How to enjoy yourself with numbers – or: what some people quarrel about.
I did so on purpose when I included best wishes for the new decade in all the cards I sent to my friends wishing them a Happy New Year.
It was done deliberately because I knew quite well that some people think the new decade can only correctly start with January, 1st, 2011, just like the new (third) millennium basically did not start before January, 1st, 2001.
As a consequence (just like it happened ten years ago when I sent best wishes for the new millennium), I again received an email with roughly the following content (here are just some passages):
“contrary to what is postulated often and by various media, the 31st of December 2009 did not mark the end of a decade. Instead, we are still in the first decade of the 21st century, which is at the same time the beginning of the 3rd millennium. Please remember: both the 21st century and the 3rd millennium started on January, 1st, 2001 (not, as some people say, on January, 1st, 2000).
See also the wikipedia article
What ended with December, 31st, 2009 are the so-called “zero-years”, i.e. (in this case) the years 2000 to 2009″
I had to defend myself. My first idea was: I simply move the start of my series of numbers down by one, introducing a “year 0” per definition in the same way as you can introduce the zero when talking natural numbers. Then I can feel free to continue calling the 1st of January 2010 the start of a new decade.

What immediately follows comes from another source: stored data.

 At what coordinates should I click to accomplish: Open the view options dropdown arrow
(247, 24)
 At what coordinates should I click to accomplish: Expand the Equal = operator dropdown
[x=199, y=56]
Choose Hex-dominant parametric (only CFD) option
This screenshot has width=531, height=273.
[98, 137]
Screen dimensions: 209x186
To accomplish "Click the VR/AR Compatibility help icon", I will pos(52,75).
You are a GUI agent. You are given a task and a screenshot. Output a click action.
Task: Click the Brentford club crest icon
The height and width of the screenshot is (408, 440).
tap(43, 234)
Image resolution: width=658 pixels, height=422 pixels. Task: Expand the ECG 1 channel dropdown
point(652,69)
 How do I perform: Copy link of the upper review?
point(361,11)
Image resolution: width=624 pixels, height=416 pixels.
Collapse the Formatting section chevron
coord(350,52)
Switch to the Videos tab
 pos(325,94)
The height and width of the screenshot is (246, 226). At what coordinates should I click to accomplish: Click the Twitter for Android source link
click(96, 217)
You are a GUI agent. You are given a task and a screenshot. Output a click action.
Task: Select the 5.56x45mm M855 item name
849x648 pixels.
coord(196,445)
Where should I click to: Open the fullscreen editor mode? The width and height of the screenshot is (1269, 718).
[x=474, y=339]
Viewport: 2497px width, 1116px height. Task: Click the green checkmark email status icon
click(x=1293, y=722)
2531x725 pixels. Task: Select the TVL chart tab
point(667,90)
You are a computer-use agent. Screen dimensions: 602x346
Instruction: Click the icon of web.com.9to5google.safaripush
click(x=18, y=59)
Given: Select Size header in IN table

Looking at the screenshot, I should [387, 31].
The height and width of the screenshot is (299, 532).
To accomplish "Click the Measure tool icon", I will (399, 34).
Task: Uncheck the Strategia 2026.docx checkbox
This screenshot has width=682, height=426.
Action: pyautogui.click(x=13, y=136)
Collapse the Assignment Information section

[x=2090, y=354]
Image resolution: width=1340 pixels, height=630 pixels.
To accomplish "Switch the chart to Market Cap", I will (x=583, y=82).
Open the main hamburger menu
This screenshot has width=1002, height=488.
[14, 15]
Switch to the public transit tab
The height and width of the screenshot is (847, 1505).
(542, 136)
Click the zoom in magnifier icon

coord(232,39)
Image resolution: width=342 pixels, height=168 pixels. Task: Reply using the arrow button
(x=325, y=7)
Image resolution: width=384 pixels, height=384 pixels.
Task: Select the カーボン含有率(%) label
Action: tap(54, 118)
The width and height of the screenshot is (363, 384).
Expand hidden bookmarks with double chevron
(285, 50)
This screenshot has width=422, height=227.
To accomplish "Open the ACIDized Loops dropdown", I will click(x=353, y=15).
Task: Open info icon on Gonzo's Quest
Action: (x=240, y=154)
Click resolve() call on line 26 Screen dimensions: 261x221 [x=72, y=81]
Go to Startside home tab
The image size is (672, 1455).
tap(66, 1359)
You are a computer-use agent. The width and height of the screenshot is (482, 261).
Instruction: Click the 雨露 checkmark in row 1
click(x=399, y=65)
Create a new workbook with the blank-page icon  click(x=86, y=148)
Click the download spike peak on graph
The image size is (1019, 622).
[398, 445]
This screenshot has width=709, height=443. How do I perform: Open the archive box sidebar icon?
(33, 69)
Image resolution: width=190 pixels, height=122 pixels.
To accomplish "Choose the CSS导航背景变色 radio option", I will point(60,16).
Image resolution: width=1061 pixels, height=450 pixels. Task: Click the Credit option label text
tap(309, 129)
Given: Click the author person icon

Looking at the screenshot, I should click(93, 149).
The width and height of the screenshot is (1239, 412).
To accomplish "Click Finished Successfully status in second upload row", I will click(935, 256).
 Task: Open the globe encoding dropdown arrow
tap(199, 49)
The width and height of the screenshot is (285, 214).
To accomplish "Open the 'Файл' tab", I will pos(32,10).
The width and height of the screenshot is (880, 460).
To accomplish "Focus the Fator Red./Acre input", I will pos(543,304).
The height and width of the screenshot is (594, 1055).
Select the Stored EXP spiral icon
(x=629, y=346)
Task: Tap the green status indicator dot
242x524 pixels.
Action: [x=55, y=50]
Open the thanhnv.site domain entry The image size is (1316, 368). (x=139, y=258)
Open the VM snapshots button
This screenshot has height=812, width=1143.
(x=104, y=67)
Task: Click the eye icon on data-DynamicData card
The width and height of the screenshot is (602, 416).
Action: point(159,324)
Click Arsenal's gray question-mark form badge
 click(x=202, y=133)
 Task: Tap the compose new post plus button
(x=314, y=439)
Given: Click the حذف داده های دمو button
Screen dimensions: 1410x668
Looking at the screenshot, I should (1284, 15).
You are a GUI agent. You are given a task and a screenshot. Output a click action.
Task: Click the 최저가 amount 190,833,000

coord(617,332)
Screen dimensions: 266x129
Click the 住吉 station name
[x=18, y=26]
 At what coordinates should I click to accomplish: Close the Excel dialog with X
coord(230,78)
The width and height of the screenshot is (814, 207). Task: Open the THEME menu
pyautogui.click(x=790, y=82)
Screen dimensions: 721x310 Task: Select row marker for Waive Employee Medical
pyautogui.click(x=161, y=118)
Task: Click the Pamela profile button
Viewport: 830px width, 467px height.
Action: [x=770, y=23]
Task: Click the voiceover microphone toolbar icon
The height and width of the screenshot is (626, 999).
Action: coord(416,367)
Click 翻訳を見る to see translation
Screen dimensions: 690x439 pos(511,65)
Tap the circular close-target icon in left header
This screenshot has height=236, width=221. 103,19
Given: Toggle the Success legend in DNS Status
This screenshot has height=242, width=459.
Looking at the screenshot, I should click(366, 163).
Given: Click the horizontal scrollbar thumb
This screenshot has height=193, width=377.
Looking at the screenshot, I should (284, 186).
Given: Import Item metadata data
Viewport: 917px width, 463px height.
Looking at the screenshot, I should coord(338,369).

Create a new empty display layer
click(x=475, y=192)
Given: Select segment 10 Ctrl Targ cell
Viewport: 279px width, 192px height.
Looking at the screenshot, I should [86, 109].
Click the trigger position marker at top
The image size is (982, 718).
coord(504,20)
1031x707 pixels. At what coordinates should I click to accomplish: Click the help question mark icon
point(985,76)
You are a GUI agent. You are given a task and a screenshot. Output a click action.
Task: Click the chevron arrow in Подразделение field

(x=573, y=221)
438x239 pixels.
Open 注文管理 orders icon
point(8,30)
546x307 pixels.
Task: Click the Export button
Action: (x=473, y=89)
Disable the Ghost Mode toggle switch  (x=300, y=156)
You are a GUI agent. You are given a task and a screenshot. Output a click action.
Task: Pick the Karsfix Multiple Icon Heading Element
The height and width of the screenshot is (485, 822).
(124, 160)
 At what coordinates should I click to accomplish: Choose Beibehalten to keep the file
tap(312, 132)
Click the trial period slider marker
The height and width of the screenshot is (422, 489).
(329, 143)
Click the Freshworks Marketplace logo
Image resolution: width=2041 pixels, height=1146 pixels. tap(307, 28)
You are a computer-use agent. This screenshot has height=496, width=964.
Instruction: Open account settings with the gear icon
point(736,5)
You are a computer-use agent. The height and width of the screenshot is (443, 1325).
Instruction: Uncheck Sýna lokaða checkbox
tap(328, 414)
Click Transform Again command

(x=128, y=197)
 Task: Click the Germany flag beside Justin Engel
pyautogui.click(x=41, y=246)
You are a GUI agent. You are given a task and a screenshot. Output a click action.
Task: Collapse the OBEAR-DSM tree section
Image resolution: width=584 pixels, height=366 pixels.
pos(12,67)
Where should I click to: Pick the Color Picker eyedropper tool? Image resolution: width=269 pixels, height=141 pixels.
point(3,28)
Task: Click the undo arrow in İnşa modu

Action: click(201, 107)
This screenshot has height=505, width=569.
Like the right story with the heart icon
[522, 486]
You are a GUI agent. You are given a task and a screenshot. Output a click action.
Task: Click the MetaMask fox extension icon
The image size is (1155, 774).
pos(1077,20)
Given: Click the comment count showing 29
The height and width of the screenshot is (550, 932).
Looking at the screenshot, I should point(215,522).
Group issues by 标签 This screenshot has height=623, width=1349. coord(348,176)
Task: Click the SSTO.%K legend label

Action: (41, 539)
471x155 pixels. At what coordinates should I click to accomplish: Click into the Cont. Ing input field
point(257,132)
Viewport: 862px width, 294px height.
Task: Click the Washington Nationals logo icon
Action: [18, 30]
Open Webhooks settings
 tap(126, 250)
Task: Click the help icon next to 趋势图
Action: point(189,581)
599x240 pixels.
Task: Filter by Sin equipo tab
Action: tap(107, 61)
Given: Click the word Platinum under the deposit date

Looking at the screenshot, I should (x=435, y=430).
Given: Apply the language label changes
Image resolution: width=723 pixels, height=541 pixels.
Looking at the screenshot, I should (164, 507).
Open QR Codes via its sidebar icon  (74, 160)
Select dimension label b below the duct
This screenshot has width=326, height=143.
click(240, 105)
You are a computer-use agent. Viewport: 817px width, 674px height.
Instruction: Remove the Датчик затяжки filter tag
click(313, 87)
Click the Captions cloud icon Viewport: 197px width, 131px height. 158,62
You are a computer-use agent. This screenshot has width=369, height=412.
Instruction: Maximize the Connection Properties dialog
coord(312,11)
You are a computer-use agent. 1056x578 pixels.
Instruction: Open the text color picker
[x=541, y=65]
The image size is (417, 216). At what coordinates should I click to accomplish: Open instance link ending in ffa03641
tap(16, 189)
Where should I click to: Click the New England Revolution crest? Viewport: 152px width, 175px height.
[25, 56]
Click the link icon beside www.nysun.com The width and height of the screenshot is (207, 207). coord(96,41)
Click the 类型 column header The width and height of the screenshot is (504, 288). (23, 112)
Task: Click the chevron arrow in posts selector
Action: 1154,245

However, this is not as easy as it looks, because the number zero was “unknown” in Europe before the 13th century. Before that, the set of the natural numbers only included numerals bigger than zero. The Romans did not know the numeral zero at all, which is why the Roman letters for numerals have no character for zero. On the other hand (also in the IT sense), a space character (as the term says it) is also a character). And, of course, you can also use such a character as a numeral, for example for zero. Incidentally, in the primitive Roman number system, a zero would not make sense, anyway – except maybe in order to represent the term “zero” (nulla, nullum, nullus?).
The background of this idle discussion is that there has never been a “year zero”. The year 1 after Christ (+1) followed directly after the year 1 before Christ (-1). I guess nobody knows exactly if Jesus was born in the year 1 after Christ or in the year 1 before Christ. He cannot have been born in the year 0, because there was no year 0. To conclude that Jesus was not born at all because there was, after all, no year 0, is, of course, logically spoken, also nonsense.
If I started my definition with the year ZERO, the first decade after Christ would have been only 9 years. The same is true for the first century after Christ, which would have been only 99 years, etc. Which would mean that when the calendar says 2010, we are living in the year 2010, yet only 2009 years after Christ was born?
Isn’t all this quite confusing? Besides, it is total nonsense. Just like the discussion if the number zero is part of the natural numbers.
Of course, you also find an article in wikipedia on the natural numbers. The definition is:
The set of natural numbers,
dependent on the definition, contains
either the positive cardinal numbers
or the non-negative numbers
To me, this latter definition sounds good. I presume it is also the modern one, as opposed to the former one, which is historical and archaic. Our professor of analysis at TUM, Dr. Leutbecher demonstrated in a surprisingly simple way in his lectures why the zero is “of course” a natural number. His proof: he asked us to put 5 DM (I heard his lecture in the early 1970ies) on the table and announced that he was now going to prove that zero is, indeed, a natural number.
I find it incorrect to use the term “non-negative” cardinal numbers for defining natural numbers. At the time the set N is defined, you do not even know that there will be negative numbers. The set of the negative numbers extends the natural numbers to become the integer numbers. You achieve this by executing the operation “minus” on the natural numbers. In the same way, you get group, ring, field …
All of this is, of course, a humorous, perhaps confusing, yet totally useless discussion. Because most of the people living in our culture group (incidentally, most people living in this world do not belong to our culture group – and they may have totally different (calendar) problems) decided by their celebration with an absolute majority that the night between December, 31st, 1999 and January, 1st, 2000, was the beginning of a new millennium!
This democratic majority vote (or would the modern term today be Crowd Sourcing?) determined that, likewise, the new decade started on January, 1st, 2010. And that is why I will also wish everybody a happy new decade on January, 1st, 2020!
Naturally, I can only do that if I am still able to at the time.
(translated by EG)
Ionly wrote this because I am totally fascinated by what wonderful kinds of things some people on this world are capable of finding interesting and wishing to prove. Formerly, this would have been called “mental onanism”. No longer today. I think it would be more recommendable if we used our mental energy for thinking about the latest Club of Rome report (see also my article on the presentation by Martin Lees).
The picture was taken by Rolo Zollner. He took it for one April fool’s joke in the IF blog.